> AVAILABLE DATA
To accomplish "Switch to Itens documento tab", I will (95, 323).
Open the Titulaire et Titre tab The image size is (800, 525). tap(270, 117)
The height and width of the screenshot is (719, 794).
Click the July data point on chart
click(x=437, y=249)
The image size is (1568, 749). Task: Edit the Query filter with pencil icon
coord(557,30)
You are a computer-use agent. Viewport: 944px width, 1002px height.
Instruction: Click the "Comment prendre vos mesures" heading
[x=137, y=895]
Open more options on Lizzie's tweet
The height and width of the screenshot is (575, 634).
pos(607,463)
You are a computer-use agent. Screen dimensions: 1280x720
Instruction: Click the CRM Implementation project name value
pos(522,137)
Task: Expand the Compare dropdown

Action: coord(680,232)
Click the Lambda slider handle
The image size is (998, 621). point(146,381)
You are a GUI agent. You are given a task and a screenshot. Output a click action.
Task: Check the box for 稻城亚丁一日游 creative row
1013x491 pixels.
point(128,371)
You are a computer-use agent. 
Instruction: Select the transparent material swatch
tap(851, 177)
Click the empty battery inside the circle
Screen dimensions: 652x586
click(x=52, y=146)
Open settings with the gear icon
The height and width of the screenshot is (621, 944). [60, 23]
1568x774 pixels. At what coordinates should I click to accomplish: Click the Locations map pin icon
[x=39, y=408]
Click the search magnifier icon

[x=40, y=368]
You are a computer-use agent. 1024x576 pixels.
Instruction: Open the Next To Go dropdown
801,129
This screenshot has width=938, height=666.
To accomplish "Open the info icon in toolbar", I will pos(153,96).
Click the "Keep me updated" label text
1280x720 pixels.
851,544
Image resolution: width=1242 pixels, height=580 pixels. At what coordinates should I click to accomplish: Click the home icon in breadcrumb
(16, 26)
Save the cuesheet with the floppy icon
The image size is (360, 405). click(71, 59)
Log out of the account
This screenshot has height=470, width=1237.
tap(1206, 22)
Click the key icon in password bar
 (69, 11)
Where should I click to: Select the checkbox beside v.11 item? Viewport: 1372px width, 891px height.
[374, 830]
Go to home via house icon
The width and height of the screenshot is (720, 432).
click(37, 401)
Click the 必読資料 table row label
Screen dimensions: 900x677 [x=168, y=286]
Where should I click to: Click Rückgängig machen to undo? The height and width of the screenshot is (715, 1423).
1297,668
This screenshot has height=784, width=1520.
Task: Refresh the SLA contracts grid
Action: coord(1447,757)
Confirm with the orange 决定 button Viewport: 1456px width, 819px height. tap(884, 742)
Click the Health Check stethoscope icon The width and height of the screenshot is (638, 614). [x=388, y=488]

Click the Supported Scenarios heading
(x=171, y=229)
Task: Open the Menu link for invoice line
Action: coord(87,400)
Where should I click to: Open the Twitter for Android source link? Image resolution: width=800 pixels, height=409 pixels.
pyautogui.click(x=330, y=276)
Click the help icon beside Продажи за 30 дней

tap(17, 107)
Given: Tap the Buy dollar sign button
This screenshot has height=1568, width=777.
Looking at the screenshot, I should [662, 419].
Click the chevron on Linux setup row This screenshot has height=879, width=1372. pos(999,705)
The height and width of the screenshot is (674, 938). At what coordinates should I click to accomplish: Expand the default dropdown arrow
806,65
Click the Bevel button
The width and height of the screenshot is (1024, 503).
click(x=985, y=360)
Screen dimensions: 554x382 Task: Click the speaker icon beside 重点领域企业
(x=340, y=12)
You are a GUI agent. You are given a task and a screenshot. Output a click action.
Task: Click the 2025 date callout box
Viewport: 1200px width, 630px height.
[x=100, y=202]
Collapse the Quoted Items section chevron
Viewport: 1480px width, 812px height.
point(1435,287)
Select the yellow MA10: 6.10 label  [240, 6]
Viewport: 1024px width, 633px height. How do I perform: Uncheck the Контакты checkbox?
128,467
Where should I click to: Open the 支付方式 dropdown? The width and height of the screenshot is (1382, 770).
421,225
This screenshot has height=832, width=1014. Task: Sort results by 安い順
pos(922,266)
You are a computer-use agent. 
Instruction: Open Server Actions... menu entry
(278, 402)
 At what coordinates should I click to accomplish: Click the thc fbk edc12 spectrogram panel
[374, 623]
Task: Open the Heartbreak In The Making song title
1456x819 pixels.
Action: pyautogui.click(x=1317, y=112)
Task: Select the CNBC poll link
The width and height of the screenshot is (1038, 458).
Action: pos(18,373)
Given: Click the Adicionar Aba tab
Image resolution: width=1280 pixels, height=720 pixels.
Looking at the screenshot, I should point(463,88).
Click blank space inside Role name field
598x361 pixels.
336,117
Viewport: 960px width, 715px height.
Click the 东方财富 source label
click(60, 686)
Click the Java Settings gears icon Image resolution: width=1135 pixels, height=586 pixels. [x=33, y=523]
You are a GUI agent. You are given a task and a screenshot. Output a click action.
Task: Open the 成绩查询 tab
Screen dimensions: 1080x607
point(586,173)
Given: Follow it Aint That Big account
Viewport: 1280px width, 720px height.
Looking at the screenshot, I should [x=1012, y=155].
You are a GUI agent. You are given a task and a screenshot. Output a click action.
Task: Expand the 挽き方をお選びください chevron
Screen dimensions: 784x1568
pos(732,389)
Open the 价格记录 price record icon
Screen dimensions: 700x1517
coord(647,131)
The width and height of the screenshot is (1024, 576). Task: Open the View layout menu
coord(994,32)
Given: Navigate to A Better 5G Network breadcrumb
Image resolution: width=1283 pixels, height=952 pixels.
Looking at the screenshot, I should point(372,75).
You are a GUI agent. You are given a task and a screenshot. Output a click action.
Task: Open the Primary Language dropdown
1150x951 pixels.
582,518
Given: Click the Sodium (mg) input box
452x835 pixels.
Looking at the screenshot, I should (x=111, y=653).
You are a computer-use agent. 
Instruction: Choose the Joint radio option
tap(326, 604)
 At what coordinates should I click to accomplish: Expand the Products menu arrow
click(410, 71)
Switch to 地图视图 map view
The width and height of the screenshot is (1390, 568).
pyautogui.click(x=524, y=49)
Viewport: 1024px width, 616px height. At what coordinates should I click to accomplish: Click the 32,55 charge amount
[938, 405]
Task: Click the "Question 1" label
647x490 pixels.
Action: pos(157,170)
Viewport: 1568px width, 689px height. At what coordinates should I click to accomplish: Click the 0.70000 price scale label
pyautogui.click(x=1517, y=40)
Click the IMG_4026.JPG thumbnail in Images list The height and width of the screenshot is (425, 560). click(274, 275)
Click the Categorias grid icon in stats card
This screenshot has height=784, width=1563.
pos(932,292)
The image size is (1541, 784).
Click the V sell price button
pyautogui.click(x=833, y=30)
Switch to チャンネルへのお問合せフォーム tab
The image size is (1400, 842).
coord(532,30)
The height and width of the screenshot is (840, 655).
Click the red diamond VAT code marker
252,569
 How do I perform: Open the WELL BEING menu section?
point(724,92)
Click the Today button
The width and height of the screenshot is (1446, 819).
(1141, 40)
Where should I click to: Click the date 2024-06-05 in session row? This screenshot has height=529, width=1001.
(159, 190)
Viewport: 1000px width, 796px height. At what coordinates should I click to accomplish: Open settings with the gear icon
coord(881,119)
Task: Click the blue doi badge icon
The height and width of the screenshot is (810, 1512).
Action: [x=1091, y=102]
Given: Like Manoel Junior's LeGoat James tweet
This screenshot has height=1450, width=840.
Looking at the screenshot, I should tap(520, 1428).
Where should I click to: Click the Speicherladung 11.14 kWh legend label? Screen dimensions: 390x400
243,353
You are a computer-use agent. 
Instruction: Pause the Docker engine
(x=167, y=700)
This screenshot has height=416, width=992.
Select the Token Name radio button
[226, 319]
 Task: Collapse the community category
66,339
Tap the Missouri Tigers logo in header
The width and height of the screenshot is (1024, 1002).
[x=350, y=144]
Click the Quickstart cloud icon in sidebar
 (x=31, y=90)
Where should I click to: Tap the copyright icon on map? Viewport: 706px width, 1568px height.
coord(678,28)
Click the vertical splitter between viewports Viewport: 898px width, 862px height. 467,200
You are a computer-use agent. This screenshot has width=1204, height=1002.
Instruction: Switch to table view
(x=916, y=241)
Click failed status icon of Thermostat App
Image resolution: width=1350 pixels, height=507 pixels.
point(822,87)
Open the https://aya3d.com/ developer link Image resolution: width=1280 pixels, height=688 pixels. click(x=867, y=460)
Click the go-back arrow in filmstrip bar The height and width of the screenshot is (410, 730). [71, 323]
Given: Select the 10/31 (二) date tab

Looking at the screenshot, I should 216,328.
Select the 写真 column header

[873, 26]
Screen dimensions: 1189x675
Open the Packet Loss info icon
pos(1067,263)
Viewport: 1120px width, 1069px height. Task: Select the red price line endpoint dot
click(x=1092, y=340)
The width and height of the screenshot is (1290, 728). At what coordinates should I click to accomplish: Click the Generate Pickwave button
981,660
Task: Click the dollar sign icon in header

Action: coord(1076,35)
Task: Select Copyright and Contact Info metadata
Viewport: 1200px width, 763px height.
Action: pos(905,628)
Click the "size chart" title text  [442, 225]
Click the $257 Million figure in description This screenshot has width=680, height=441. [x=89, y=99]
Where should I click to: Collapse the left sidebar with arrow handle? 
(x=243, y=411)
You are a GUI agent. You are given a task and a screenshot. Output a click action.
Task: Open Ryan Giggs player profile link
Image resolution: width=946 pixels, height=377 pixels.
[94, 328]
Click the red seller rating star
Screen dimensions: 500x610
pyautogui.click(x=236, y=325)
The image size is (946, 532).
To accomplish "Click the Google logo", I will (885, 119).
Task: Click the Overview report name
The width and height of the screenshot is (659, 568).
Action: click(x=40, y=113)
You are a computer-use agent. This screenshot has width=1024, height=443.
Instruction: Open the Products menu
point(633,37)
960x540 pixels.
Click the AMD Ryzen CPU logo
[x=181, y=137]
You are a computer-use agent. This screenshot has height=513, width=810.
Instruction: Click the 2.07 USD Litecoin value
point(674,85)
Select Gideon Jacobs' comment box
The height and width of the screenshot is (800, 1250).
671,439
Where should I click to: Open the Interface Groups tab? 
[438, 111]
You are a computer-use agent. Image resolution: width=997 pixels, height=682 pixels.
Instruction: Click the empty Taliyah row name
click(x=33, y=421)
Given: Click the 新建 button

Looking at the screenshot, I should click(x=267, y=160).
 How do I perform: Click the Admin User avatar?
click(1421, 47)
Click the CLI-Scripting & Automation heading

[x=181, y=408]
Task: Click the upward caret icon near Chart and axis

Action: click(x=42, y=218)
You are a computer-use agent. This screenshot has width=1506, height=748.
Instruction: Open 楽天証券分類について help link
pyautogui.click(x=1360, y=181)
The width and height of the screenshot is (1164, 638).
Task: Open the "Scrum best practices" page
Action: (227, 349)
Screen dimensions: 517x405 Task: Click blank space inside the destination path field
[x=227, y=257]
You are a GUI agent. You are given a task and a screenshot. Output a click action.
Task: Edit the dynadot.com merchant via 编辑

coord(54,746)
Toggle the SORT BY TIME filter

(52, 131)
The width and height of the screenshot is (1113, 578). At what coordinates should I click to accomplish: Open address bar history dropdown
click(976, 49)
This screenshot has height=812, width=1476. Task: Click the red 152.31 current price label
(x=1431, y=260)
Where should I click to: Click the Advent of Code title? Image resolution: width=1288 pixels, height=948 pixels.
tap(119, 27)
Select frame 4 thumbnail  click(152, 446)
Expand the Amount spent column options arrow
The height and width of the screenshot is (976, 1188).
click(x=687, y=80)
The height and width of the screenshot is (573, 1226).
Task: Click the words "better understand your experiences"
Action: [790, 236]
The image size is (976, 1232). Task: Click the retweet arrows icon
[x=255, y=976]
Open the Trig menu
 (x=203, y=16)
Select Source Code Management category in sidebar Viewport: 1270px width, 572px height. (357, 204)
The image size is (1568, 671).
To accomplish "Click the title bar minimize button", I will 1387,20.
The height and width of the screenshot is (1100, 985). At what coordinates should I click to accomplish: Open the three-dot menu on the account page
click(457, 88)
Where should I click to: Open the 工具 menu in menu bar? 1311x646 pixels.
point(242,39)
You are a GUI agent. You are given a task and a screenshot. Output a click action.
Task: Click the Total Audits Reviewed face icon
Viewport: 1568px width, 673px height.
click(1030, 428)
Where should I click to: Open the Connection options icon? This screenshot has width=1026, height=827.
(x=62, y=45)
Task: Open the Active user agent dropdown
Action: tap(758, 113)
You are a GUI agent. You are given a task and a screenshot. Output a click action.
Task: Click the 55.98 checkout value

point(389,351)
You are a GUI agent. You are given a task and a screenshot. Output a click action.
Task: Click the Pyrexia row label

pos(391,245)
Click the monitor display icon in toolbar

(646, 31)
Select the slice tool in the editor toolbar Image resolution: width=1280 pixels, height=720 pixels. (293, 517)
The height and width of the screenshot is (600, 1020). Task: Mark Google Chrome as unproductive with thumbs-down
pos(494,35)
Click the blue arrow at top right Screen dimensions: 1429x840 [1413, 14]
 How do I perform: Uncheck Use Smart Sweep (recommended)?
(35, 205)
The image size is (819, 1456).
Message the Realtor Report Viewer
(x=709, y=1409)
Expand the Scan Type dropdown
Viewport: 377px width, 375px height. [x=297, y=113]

> PROBLEM STATEMENT
Using the data above, repeat exactly the lines that begin at the line with "How do I perform: Open" and end at the line with "Click the vertical", both ends included.

> RESULT OF THIS EXERCISE
 How do I perform: Open the WELL BEING menu section?
point(724,92)
Click the Today button
The width and height of the screenshot is (1446, 819).
(1141, 40)
Where should I click to: Click the date 2024-06-05 in session row? This screenshot has height=529, width=1001.
(159, 190)
Viewport: 1000px width, 796px height. At what coordinates should I click to accomplish: Open settings with the gear icon
coord(881,119)
Task: Click the blue doi badge icon
The height and width of the screenshot is (810, 1512).
Action: [x=1091, y=102]
Given: Like Manoel Junior's LeGoat James tweet
This screenshot has height=1450, width=840.
Looking at the screenshot, I should tap(520, 1428).
Where should I click to: Click the Speicherladung 11.14 kWh legend label? Screen dimensions: 390x400
243,353
You are a computer-use agent. 
Instruction: Pause the Docker engine
(x=167, y=700)
This screenshot has height=416, width=992.
Select the Token Name radio button
[226, 319]
 Task: Collapse the community category
66,339
Tap the Missouri Tigers logo in header
The width and height of the screenshot is (1024, 1002).
[x=350, y=144]
Click the Quickstart cloud icon in sidebar
 (x=31, y=90)
Where should I click to: Tap the copyright icon on map? Viewport: 706px width, 1568px height.
coord(678,28)
Click the vertical splitter between viewports Viewport: 898px width, 862px height. 467,200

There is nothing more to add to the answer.